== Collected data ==
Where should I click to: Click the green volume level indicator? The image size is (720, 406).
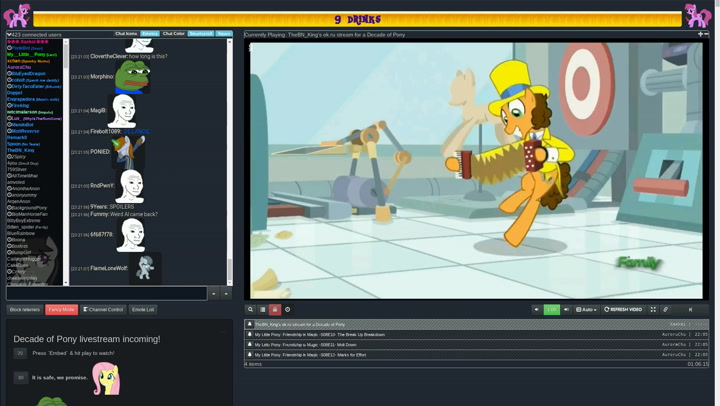[x=551, y=310]
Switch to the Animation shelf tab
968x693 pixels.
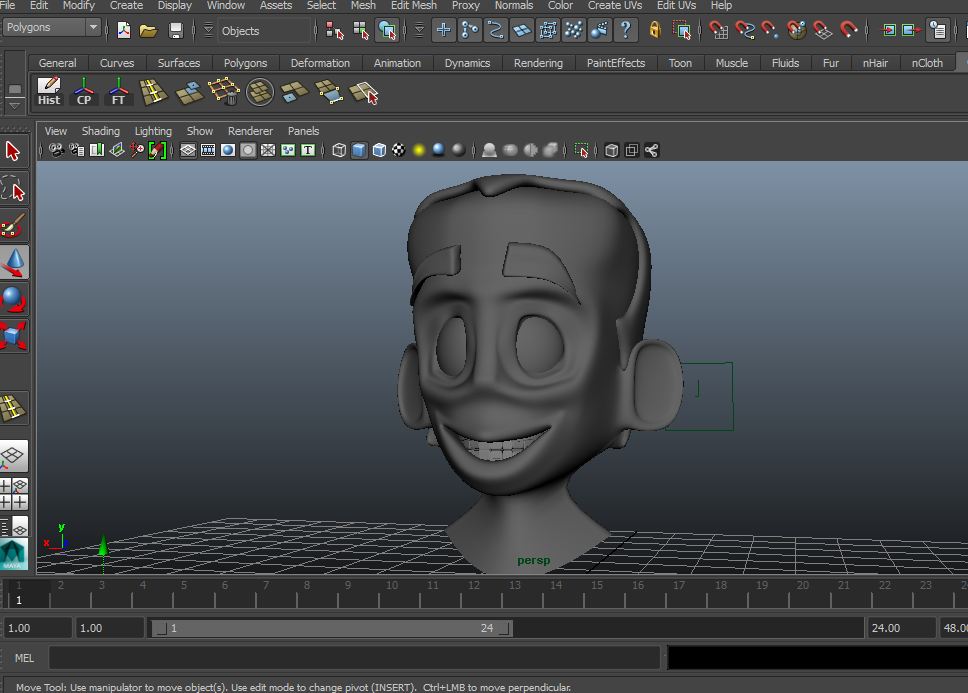click(x=397, y=63)
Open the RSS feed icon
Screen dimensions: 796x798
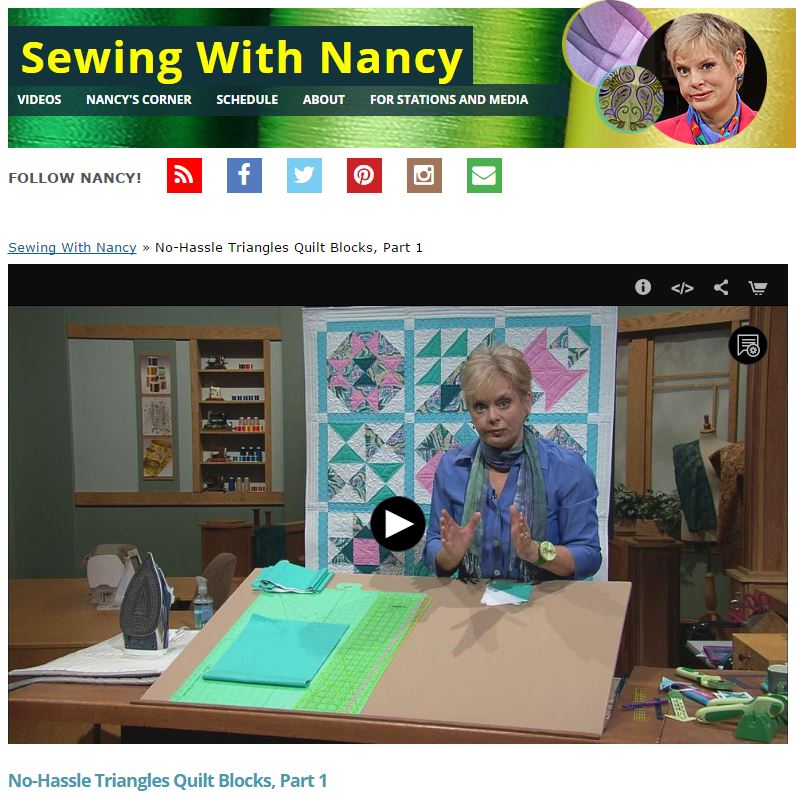184,176
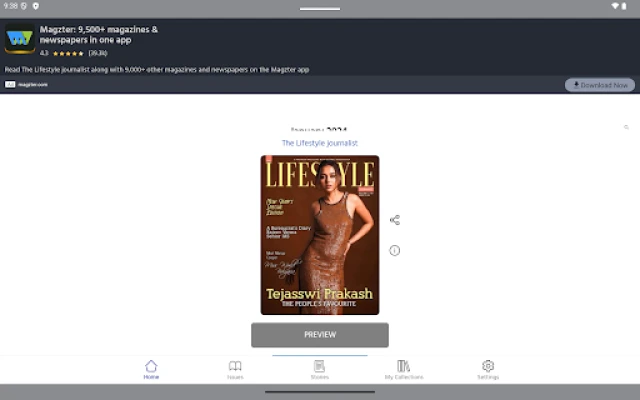
Task: Open the issue info icon
Action: (394, 250)
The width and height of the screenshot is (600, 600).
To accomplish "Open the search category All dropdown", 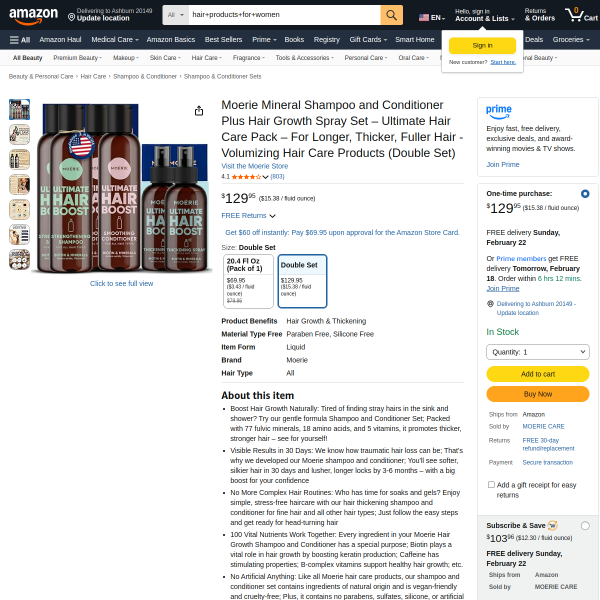I will click(176, 15).
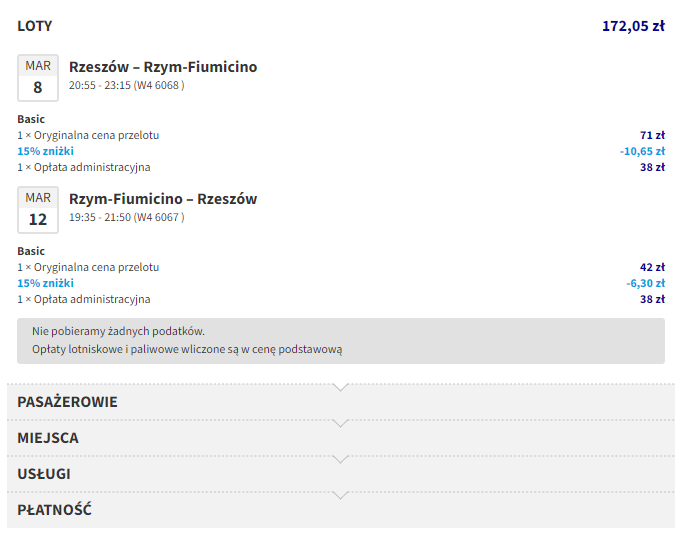Click the -6,30 zł discount amount
Screen dimensions: 680x540
[x=645, y=283]
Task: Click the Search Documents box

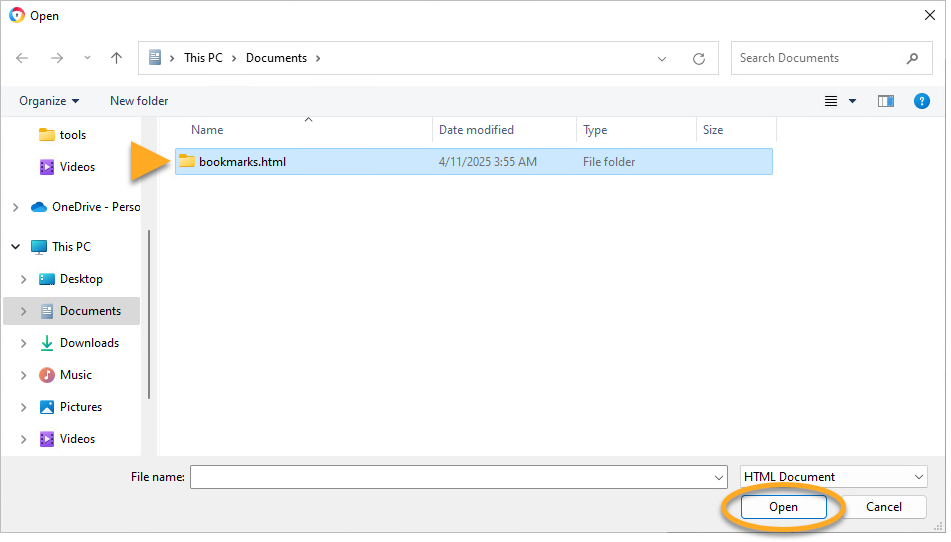Action: pyautogui.click(x=820, y=58)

== DIRECTIONS FOR THIS TASK ==
Go back to the entries above and restate word for word every line from the first through the one that contains "The width and", leaving the pictures behind.

== WRITTEN ANSWER ==
Where should I click to: Click the green volume level indicator? The image size is (720, 406).
[x=551, y=310]
Switch to the Animation shelf tab
968x693 pixels.
click(x=397, y=63)
Open the RSS feed icon
Screen dimensions: 796x798
184,176
Task: Open the issue info icon
Action: (394, 250)
The width and height of the screenshot is (600, 600).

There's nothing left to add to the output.